New Residential Investment and Two Harbors Investment sold $6 billion and $2 billion of mortgage-backed securities, respectively. MFA Financial sold $3.5 billion of securities, whole loans and servicing rights. Hedge funds also sold collateralised real estate debt to fund redemption requests, with much of that paper ending up in the hands of private funds at a discount.
Although widespread defaults have not occurred, the crisis has had a searing impact on debt lenders, borrowers and investors, if only because it establishes a new worst-case scenario for market liquidity. While private debt funds have proved resilient, they are not immune to scrutiny. Christy Gahr, a principal and real estate consultant at Boston-based investment firm Meketa, says institutional investors are looking closely at how lending platforms are structured. The use of repo and other warehouse facilities are top of mind, as are fund-level capital reserves and loan structures.
Anticipating further distress, Gahr says investors want to be sure future workouts will not be a distraction for prospective managers before making new commitments: “We’re spending more time understanding where there might be potential exposure to distress in existing portfolios to better understand the capacity, time and attention that is available for new investment.”
Steve Bailey, head of PGIM’s real estate debt strategy, expects banks to be more selective about the debt providers they lend to. “What you’ll see over the next few years is banks focusing on their top-tier client lists,” he says. “If you’re not on it, you’re not likely to get capital and, because of that, there’s going to be some consolidation in the marketplace.”

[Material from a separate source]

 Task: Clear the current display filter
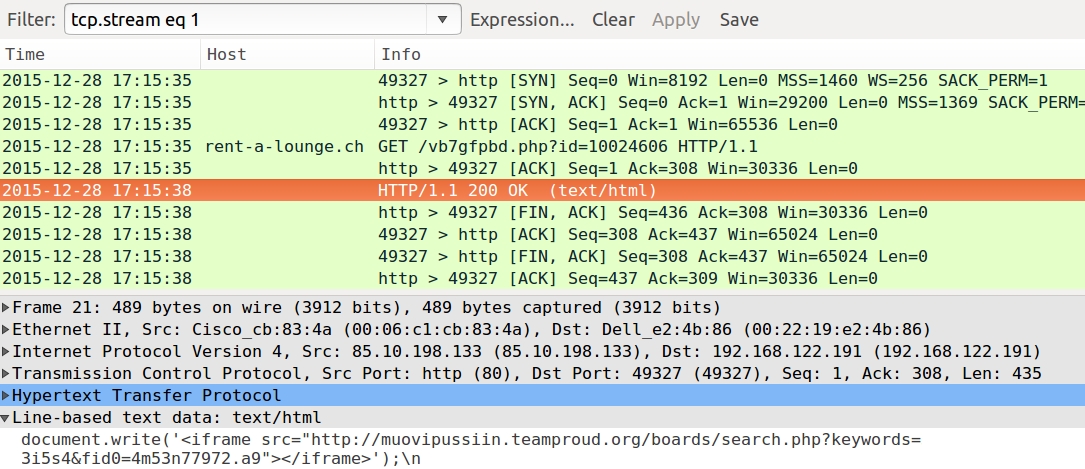(613, 19)
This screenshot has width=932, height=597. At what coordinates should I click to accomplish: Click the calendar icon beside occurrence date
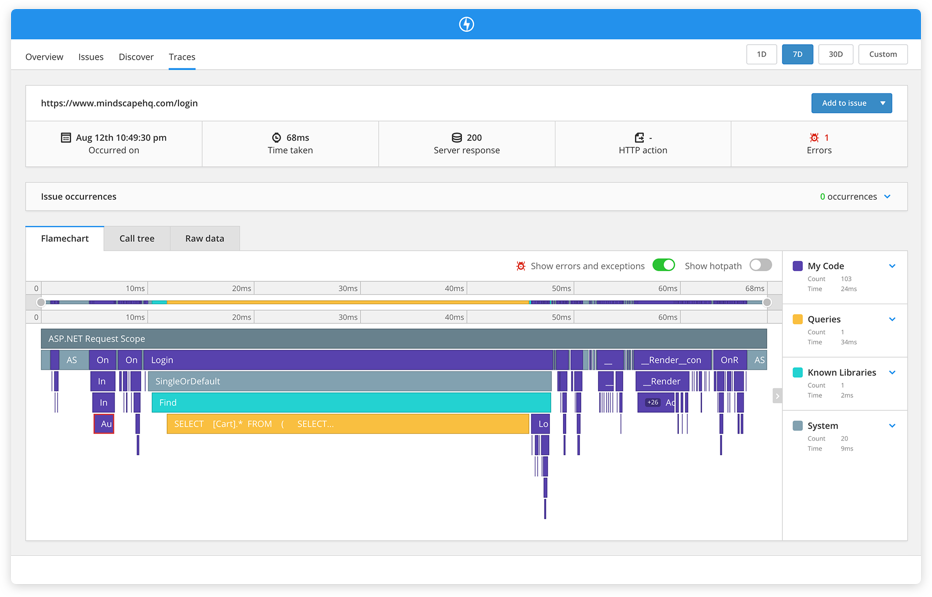66,137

Rather than wait for banks to make margin calls, Bailey says PGIM went to its lenders proactively, offering 10 percent paydowns in exchange for two quarters of covenant relief. All but one bank agreed, and PGIM paid down the holdout in full. Bailey says most of his peer funds followed a similar playbook.
After securing its portfolio and waiting as the market settled, PGIM closed its first covid-era loan in mid-July: an unleveraged loan to a “best-in-class sponsor” for a ground-up industrial development. Bailey thinks this will be a template for the platform: “Our outlook is the marketplace is going to operate on a much lower leverage basis… but primarily because the banks are going to be very careful with their use of capital.”
Many questions remain unanswered, particularly as covid cases climb in the US and stifle the economy. Debt funds and lenders will need to determine how long they can offer leniency and what will happen when they stop.